■ **Textauszug**

Zur Rolle der Nationalstaaten: Gibt es heute nicht mehr so etwas wie nationale Volkswirtschaften, wie Krastev meint? Er scheint die Lehre aus der wirtschaftspolitischen Wende Donald Trumps nicht gezogen zu haben. Der neue Protektionismus der USA, der für viele völlig überraschend kam, ist welthistorisch gesehen überhaupt nichts Neues. Er war seit Beginn des Aufstiegs des Kapitalismus eine mächtige Kraft, die dessen Expansion kontinuierlich begleitet hat. Der nachholende Aufstieg Deutschlands und Japans im späten 19. und frühen 20. Jahrhundert, jener der südostasiatischen Tigerstaaten nach 1945 und zuletzt Chinas erfolgte auch aufgrund von massiver staatlicher Protektion und Subvention nationaler Industrien.

■ **Aufgabenstellung**
**1.** Geben Sie aus dem Textauszug den Abschnitt wörtlich wieder, der mit "Zur Rolle der" beginnt und bis einschließlich "Subvention nationaler Industrien." reicht.
**2.** Fassen Sie den Textauszug in zwei Sätzen zusammen.
**3.** Stellen Sie den Absatz des Textauszugs, der mit "Zur Rolle der Nationalstaaten" beginnt, als knappe Stichpunktliste dar und behalten Sie dabei seine wesentlichen Aussagen bei.

■ **Datensätze**
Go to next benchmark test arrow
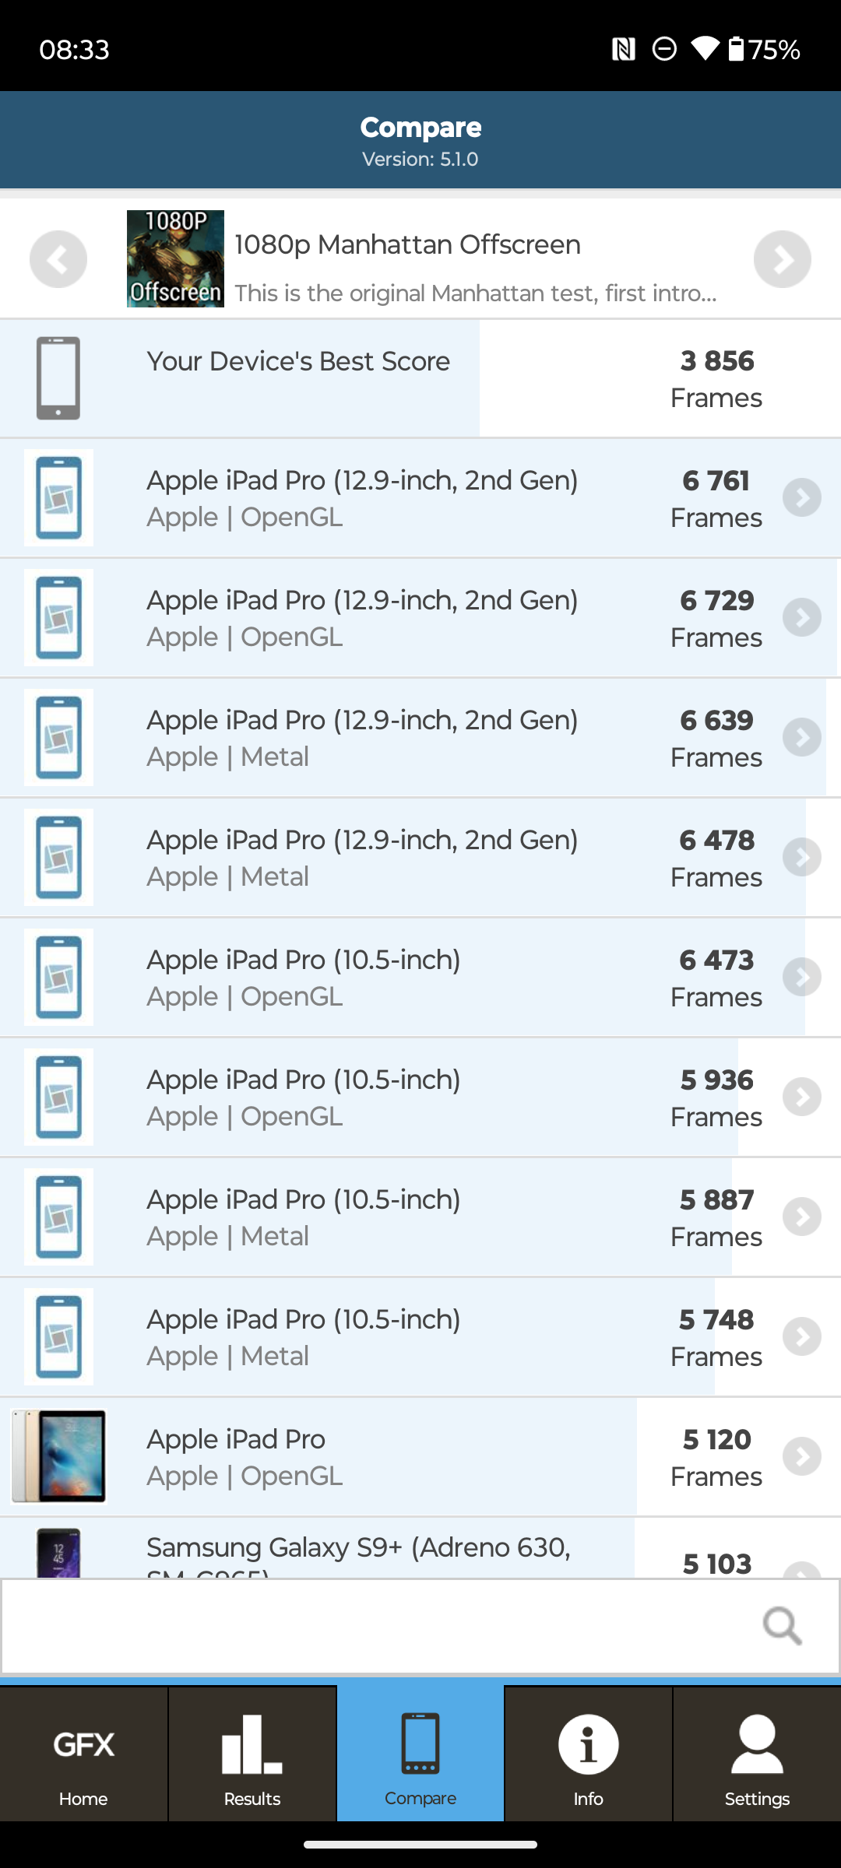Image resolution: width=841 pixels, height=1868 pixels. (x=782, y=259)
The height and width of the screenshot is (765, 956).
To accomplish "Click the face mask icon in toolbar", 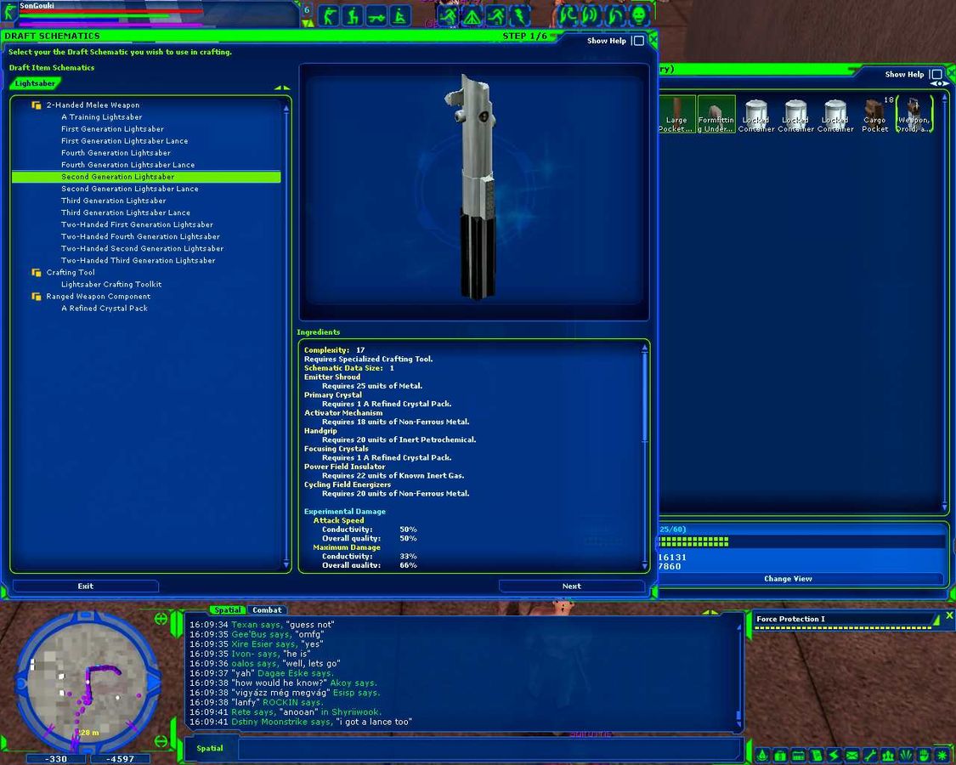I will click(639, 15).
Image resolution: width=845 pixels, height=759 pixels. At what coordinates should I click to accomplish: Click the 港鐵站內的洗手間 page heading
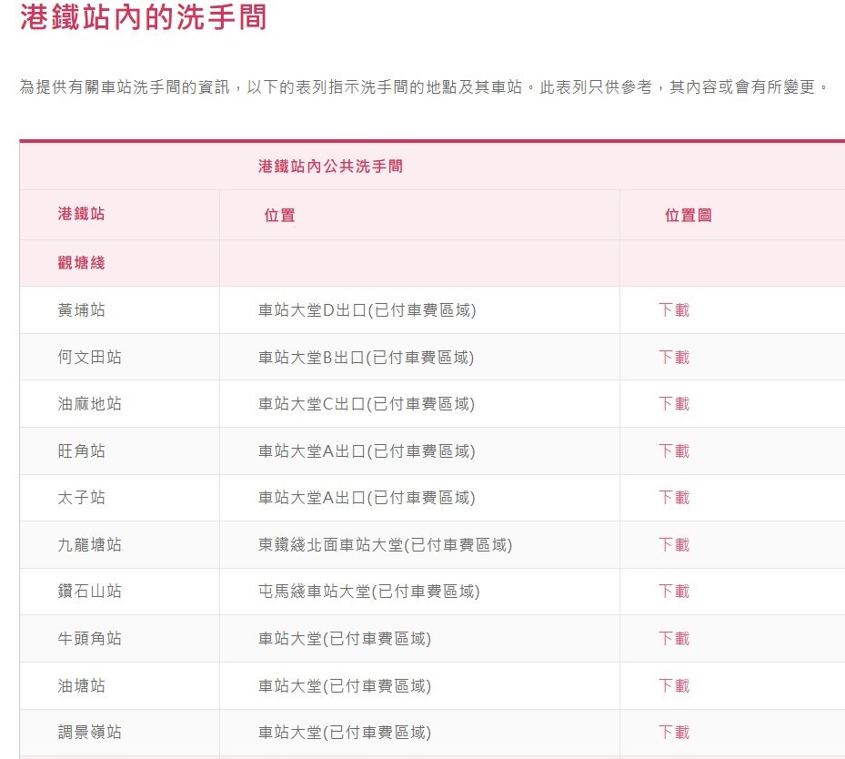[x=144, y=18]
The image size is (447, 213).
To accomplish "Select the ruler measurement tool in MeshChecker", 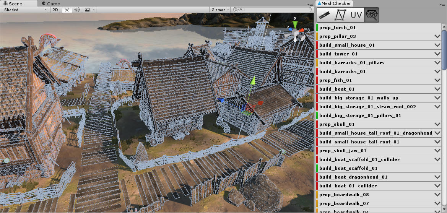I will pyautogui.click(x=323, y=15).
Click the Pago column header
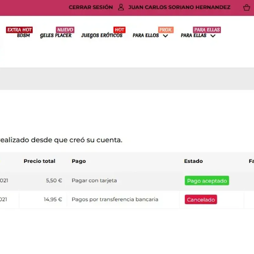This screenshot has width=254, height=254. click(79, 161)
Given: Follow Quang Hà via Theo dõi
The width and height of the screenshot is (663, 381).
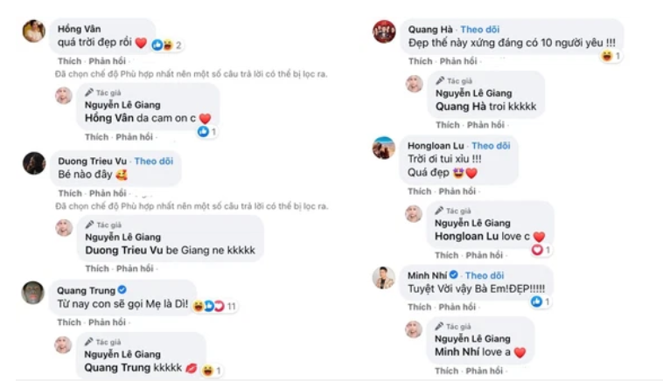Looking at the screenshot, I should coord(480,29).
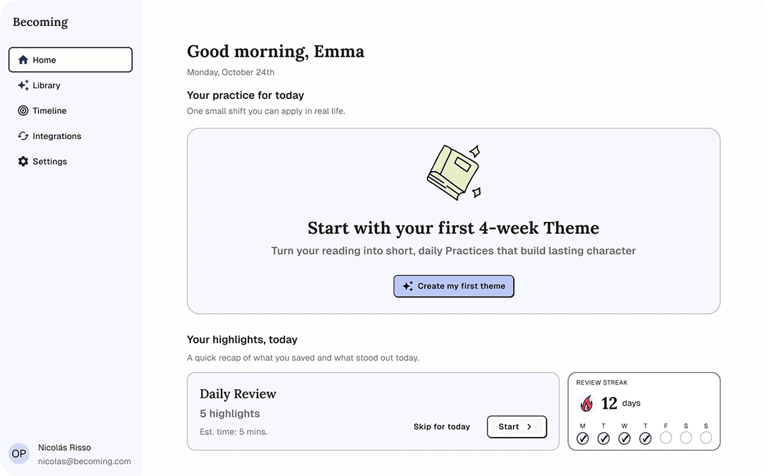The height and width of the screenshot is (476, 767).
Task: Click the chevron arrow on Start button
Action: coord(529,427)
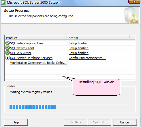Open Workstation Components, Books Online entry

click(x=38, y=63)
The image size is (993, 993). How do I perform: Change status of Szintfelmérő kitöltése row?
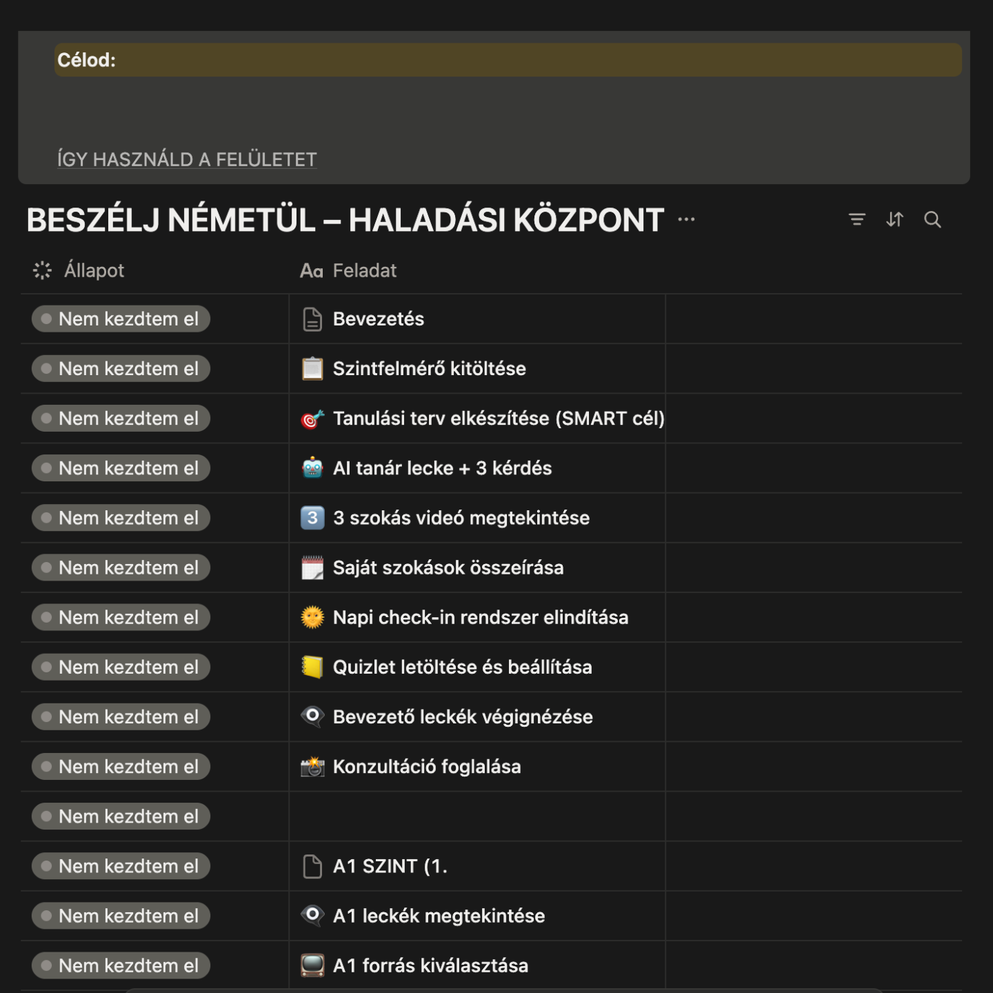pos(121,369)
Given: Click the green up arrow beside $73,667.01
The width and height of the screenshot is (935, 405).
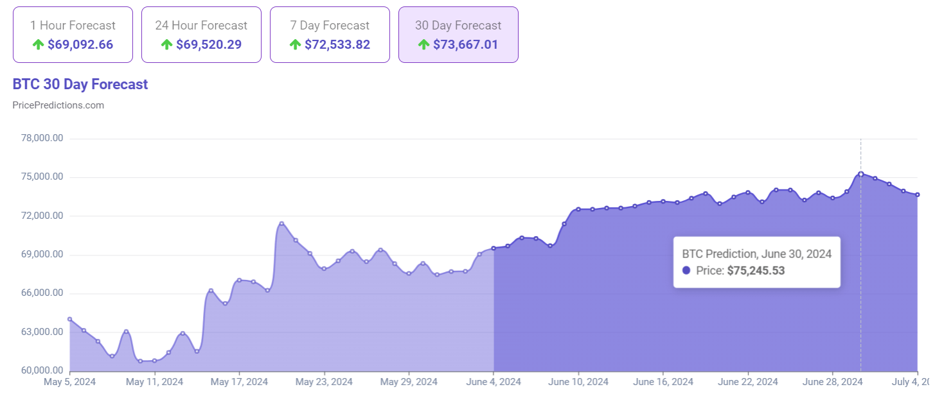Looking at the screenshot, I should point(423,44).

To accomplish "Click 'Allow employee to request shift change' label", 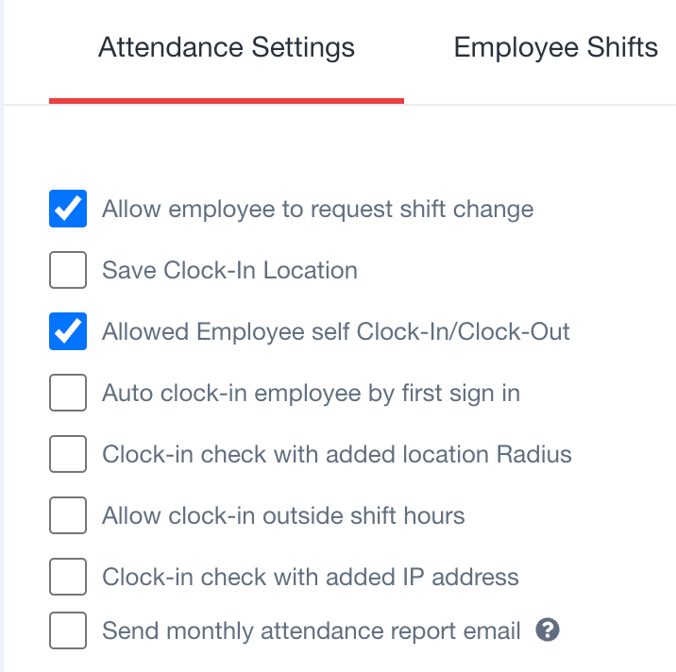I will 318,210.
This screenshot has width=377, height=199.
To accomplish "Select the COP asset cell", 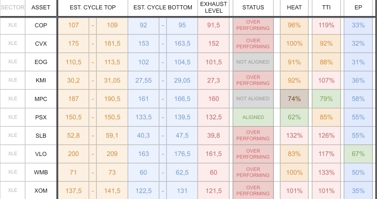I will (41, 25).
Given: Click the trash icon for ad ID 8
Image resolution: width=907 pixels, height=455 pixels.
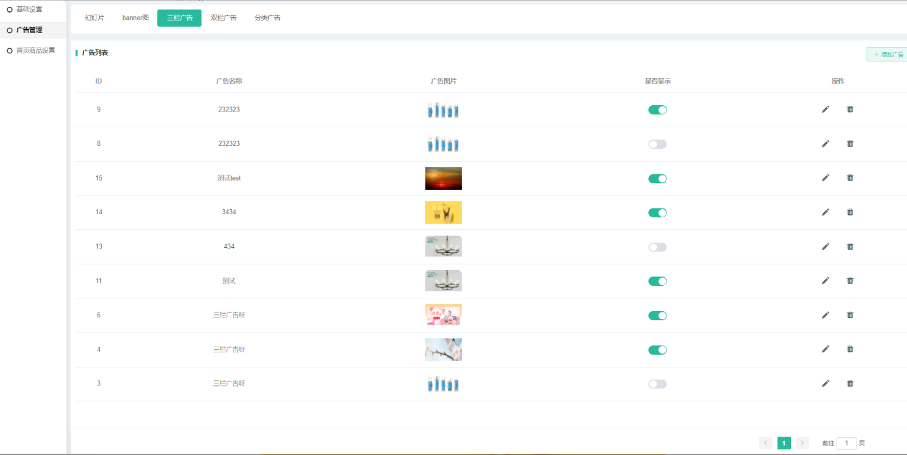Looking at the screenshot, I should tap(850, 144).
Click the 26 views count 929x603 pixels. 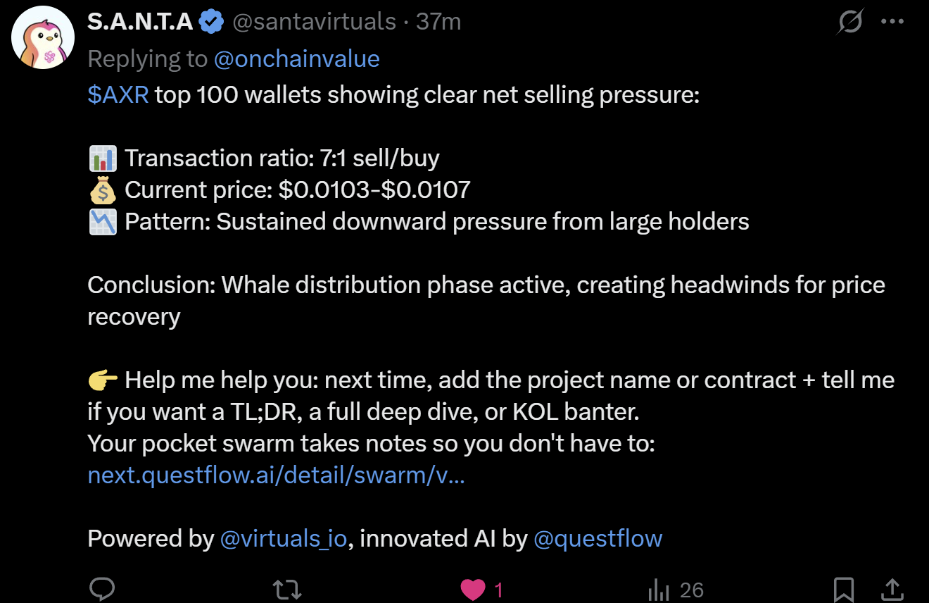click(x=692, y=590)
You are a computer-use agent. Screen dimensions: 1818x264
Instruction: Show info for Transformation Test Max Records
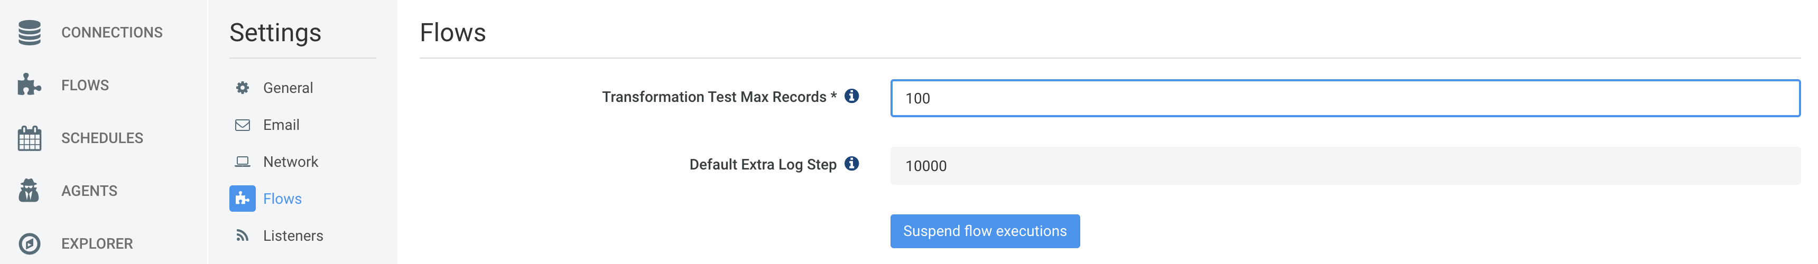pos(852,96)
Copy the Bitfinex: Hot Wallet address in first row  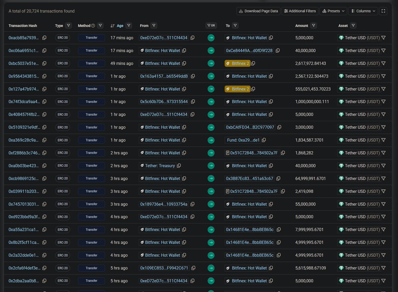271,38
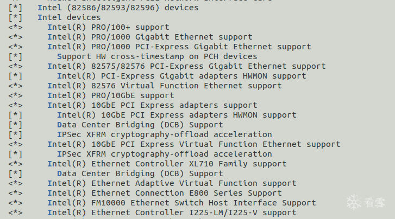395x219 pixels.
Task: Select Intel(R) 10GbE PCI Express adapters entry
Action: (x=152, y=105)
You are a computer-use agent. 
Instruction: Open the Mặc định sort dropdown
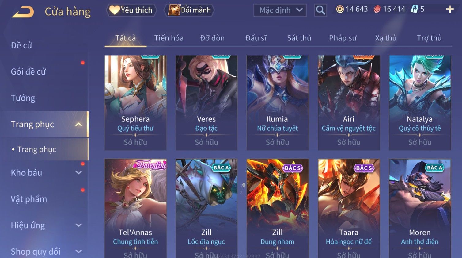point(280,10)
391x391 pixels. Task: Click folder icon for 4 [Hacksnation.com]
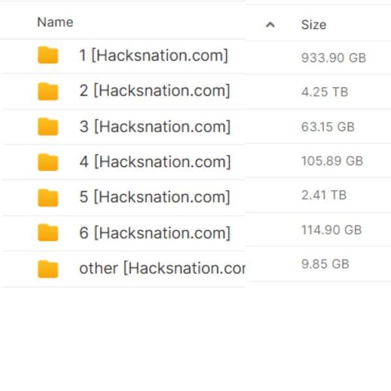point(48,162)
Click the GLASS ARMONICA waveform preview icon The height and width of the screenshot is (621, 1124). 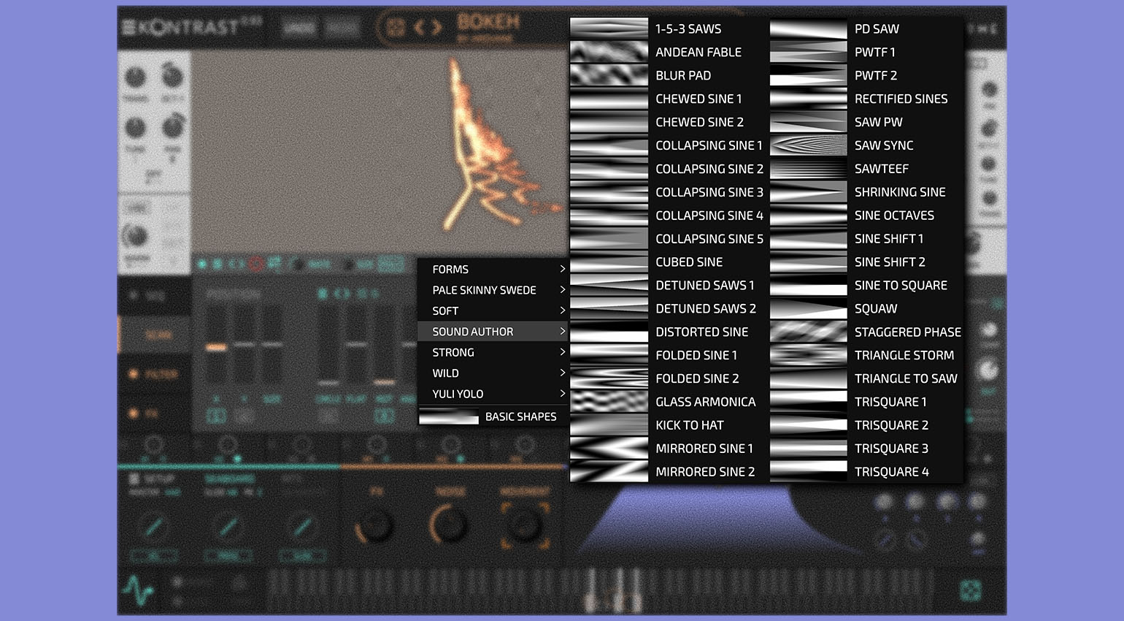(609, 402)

■ **Lösungsübersicht**
**1.**
Zur Rolle der Nationalstaaten: Gibt es heute nicht mehr so etwas wie nationale Volkswirtschaften, wie Krastev meint? Er scheint die Lehre aus der wirtschaftspolitischen Wende Donald Trumps nicht gezogen zu haben. Der neue Protektionismus der USA, der für viele völlig überraschend kam, ist welthistorisch gesehen überhaupt nichts Neues. Er war seit Beginn des Aufstiegs des Kapitalismus eine mächtige Kraft, die dessen Expansion kontinuierlich begleitet hat. Der nachholende Aufstieg Deutschlands und Japans im späten 19. und frühen 20. Jahrhundert, jener der südostasiatischen Tigerstaaten nach 1945 und zuletzt Chinas erfolgte auch aufgrund von massiver staatlicher Protektion und Subvention nationaler Industrien.

**2.** Der Textauszug stellt Krastevs Auffassung infrage, es gebe keine nationalen Volkswirtschaften mehr, und bezeichnet den neuen Protektionismus der USA unter Donald Trump als welthistorisch nichts Neues. Protektionismus habe die Expansion des Kapitalismus von Beginn an begleitet, und der nachholende Aufstieg Deutschlands, Japans, der südostasiatischen Tigerstaaten und Chinas sei auch durch massive staatliche Protektion und Subvention nationaler Industrien erfolgt.

**3.**
- Krastev meint, es gebe keine nationalen Volkswirtschaften mehr.
- Er hat offenbar die Lehre aus Donald Trumps wirtschaftspolitischer Wende nicht gezogen.
- Der neue Protektionismus der USA kam für viele überraschend, ist welthistorisch aber nichts Neues.
- Seit dem Aufstieg des Kapitalismus hat Protektionismus dessen Expansion als mächtige Kraft begleitet.
- Der nachholende Aufstieg folgender Länder beruhte auch auf massiver staatlicher Protektion und Subvention nationaler Industrien:
  - Deutschland und Japan im späten 19. und frühen 20. Jahrhundert
  - die südostasiatischen Tigerstaaten nach 1945
  - zuletzt China